Jetzt – ärgerlich aber, dass er sein Feuerzeug zuhause vergessen hatte. Dem Soldaten fehlte nun sogar seine geheime Verbindung zu den unter- und überweltlichen Mächten. Er hatte einfach seine ganze Macht, die ja göttlicher Herkunft war, verloren. Wieder war er nur ein Herr „Nie­mand“... Aber dann kam der Schusterjunge ihm zu Hilfe.

…und so nahm der Soldat sein Feuerzeug und schlug Feuer, ein-, zwei-, dreimal. Da standen alle drei Hunde, der erste mit den Augen so groß wie Teetassen, der zweite mit den Augen wie Mühlräder und der dritte, dessen Augen so groß wie ein Turm waren. „Ich will nicht“, sagte der König, aber das war eh gleichgültig. Er, wie auch die Königin und der ganze Rat …wurden in Stücke zerschlagen.

Obwohl H.C Andersen gewiss die Rangordnung ein wenig verfehlte, war die Sache doch klar. Das ganze Volk rief: „Guter Soldat, du sollst unser König sein und die schöne Prinzessin haben!“ Dies hätte – der matriarchalischen Erbfolge zufolge – eher heißen sollen: „Die schöne Prinzessin soll Königin werden und du, kleiner Soldat, sollst ihr Mann werden“ – ganz wie damals mit der alten Königin und ihrem Mann.

▸ **Aufgabenbeschreibung**: Schreibe den Text über den Soldaten und das Feuerzeug nach seinem letzten Satz weiter. Die nachstehenden Zeilen stammen aus einer anderen Quelle.

(Gespeicherte Einträge)
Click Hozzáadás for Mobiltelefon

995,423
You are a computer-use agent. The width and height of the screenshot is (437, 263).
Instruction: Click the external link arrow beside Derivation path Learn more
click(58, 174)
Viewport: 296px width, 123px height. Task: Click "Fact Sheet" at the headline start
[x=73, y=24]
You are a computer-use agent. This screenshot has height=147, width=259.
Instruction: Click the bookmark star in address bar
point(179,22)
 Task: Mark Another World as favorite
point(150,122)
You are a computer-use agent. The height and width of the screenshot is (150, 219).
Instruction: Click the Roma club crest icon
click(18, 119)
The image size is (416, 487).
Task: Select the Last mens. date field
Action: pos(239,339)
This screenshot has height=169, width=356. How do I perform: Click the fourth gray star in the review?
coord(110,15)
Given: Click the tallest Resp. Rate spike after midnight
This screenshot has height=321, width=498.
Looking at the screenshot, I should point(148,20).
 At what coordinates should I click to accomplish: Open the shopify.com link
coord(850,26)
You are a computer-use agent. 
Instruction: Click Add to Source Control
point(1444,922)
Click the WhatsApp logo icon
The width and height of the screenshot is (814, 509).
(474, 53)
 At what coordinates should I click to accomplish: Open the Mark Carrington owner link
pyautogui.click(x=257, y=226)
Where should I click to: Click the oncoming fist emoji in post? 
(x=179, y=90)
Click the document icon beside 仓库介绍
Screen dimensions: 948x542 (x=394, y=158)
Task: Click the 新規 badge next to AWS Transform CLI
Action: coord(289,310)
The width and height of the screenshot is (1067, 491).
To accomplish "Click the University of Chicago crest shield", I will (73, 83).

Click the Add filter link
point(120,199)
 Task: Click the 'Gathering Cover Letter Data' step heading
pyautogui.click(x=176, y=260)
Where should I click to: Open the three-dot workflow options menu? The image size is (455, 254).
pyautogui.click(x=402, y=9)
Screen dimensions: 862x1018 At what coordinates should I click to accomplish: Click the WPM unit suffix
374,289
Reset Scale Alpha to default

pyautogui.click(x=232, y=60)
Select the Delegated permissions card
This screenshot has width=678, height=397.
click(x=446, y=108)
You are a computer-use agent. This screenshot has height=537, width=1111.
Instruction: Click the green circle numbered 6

▸ **Antwort**:
Nun ist das Märchen fast zu Ende. Es endet natürlich mit der „Heiligen Hochzeit“: …die Prinzessin kam aus dem kupfernen Schlosse und wurde Königin, und das gefiel ihr wohl! Die Hochzeit dauerte acht Tage lang, und die Hunde saßen mit bei Tisch und machten große Augen.

Wir anderen könnten nun das Märchen beliebig fortzu­setzen, denn es gibt ja eine ganze Reihe von Lücken, die wir vielleicht versuchen sollten, zusammen­fügen, wie wir es am besten können, da wir uns ja beschlossen haben, das Ganze im etwas ungewöhnlichen, eben matriarchalischen Licht zu sehen.

Jetzt ist die Prinzessin also Königin. Die heilige Hochzeit ist mit allem erdenk­li­chen Prunk und göttlicher Pracht gefeiert, und damit hat nun der Soldat seine dritte Be­stim­mung erhalten, eben als König/Prinzgemahl. Die alte Königin war der dreifältigen Göttin Herbst- und Todesaspekt – was denn war aber die Prinzessin und jetzt die junge Königin? Diese bei­den Figuren sind Aspekte der gleichen dreifältigen Göttin bloß ihr Früh­lings-, bzw. ihr Som­mer­aspekt; in ihrem Frühlingsaspekt als Ideal der Schönheit, als Jungfrau; in ihrem Sommer­as­pekt das Ideal als erwachsener, reifer und fruchtbarer Frau, deutlich im engsten Kontakt mit den göttlichen Hunden als die guten Geister des Hauses. Sie werden gewiss ihr, dem Soldaten und dem ganzen Land Reichtum und Segnung bringen.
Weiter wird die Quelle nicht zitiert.